Universal Truth: It’s a mistake to let other people’s insecurities, fears, or constrictions limit your own vision and opportunities.
Why wear someone else’s shoes that don’t fit?
I made the quiet, executive decision that my child and I simply would not live a life of scarcity or limited opportunities. Once that decision became resolute in my mind, the rest unfolded, despite naysayers and cynics. The creative, “gritty” mindset kicked-in and some incredibly supportive people seemed to materialize out of thin air. One semester later, I returned to college, ultimately graduating summa cum laude while also fulfilling the role of a full-time single parent and working a full-time job.
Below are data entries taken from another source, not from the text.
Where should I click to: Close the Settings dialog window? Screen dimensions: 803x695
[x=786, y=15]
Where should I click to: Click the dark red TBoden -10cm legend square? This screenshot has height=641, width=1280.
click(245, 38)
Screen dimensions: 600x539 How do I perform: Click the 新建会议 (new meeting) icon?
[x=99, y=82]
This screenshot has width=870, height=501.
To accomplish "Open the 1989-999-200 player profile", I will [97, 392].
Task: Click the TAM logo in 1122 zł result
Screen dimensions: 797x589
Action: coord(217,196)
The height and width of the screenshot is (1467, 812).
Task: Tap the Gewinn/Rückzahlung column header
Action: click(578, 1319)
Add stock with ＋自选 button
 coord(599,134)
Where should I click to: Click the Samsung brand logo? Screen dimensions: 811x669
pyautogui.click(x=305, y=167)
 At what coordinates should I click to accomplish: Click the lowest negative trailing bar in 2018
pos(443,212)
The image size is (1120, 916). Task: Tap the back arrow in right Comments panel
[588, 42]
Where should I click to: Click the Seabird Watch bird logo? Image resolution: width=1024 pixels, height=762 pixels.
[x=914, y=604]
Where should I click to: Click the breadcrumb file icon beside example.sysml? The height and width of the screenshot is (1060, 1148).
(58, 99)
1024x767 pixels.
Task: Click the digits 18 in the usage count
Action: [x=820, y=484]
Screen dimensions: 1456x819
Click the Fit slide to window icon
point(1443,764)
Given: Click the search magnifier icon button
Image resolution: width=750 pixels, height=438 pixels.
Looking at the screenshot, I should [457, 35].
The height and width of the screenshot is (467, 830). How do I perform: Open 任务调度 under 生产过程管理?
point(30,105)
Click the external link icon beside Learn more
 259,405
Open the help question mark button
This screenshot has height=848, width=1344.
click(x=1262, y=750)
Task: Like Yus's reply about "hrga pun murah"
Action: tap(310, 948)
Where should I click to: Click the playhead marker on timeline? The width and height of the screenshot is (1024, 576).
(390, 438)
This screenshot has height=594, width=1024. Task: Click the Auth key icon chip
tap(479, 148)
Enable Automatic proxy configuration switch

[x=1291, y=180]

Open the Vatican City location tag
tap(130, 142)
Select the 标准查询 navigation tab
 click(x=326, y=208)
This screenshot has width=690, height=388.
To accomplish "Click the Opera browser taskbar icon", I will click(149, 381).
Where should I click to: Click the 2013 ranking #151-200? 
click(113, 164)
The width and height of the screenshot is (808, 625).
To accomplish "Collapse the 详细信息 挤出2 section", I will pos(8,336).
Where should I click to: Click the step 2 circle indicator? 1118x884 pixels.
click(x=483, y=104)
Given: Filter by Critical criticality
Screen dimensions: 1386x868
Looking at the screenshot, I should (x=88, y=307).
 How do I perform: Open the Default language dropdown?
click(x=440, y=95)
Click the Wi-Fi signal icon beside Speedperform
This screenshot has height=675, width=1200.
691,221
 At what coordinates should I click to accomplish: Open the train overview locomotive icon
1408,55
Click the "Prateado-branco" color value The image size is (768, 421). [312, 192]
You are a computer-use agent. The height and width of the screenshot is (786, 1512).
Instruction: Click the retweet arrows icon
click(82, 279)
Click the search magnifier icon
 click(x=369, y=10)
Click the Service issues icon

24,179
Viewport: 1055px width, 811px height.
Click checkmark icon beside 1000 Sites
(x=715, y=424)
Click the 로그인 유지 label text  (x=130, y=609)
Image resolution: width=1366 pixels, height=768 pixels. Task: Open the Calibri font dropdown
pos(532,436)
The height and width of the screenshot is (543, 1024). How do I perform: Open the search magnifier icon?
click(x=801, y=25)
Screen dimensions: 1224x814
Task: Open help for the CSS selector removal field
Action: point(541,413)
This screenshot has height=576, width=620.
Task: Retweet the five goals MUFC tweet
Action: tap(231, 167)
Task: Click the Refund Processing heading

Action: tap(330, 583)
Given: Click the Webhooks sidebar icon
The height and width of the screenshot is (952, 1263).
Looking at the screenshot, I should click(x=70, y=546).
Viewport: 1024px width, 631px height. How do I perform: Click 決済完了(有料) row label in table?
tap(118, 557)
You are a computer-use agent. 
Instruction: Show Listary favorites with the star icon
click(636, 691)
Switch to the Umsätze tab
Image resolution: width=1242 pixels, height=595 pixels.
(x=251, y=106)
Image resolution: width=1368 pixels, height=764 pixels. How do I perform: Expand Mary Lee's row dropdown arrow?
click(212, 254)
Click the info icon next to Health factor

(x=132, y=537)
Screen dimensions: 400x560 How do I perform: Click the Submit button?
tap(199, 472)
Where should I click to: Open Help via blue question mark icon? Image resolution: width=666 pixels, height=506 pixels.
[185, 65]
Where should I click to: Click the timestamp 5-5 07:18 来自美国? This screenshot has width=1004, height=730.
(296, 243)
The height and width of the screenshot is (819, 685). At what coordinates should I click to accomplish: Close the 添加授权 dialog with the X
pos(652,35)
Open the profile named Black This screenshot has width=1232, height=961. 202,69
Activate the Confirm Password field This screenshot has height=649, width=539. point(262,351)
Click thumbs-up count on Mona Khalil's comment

I’m so glad I didn’t take a stranger’s well-intended advice to put my dreams for my daughter’s and my own life on hold. This first step opened successive opportunities for many others. It’s what allowed me to attend law school, work at a national law firm, have my own legal practice, serve as a senior executive of a large company, and then start my own business helping others. Most importantly, through it all, my daughter not only survived, but she thrived.
There is absolutely nothing exceptional about me or this story, but sometimes people ask, “What kept you going?”
Looking in the review mirror, here are 7 life-principles that kept me going.
- Naïveté. I’m a big fan of naïveté under certain circumstances. For example, why listen to someone else’s cynical story of how awful something is going to be (root canals, law school, or other major life adjustments)? Shut cynical stories and voices down. It’s a personal experience. Make it a good one.
- “Be All In.” Sometimes circumstances require an “all or nothing” approach. My circumstances required me to “be all in”. I had nothing to lose and a purpose larger than myself – my child. Find your purpose, then “be all in” in furtherance of your purpose.
- “No Fear of Failure.” I was not afraid of failure, because failure was not an option. If an anticipated or conventional route closes, self-correct and find an alternative route.
- Challenges will arise. Embrace them. When you do, you will overcome. Challenges ultimately become unlimited sources of strength, wisdom, and inspiration.
- Opportunities often arrive gift-wrapped in life’s biggest challenges. Unwrap your gifts. Look for the opportunities. They’re there, and they’re yours for the taking.
- Time marches on, no matter what. There’s no need to wait for a “perfect” time. Make the most of precious time; it’s always perfect.
- There are incredible people to support you along the way. Find them. Yes, there are some “bad” or uncaring people in this world. There are some really great ones too. They will drop into your life. Let them in to support your walk.
Do you refer to your past stories in a cynical tone and self-limiting way, or do you find yourself liberated by them? What has kept you going?
Cynics see the world for what it is. Optimists change it.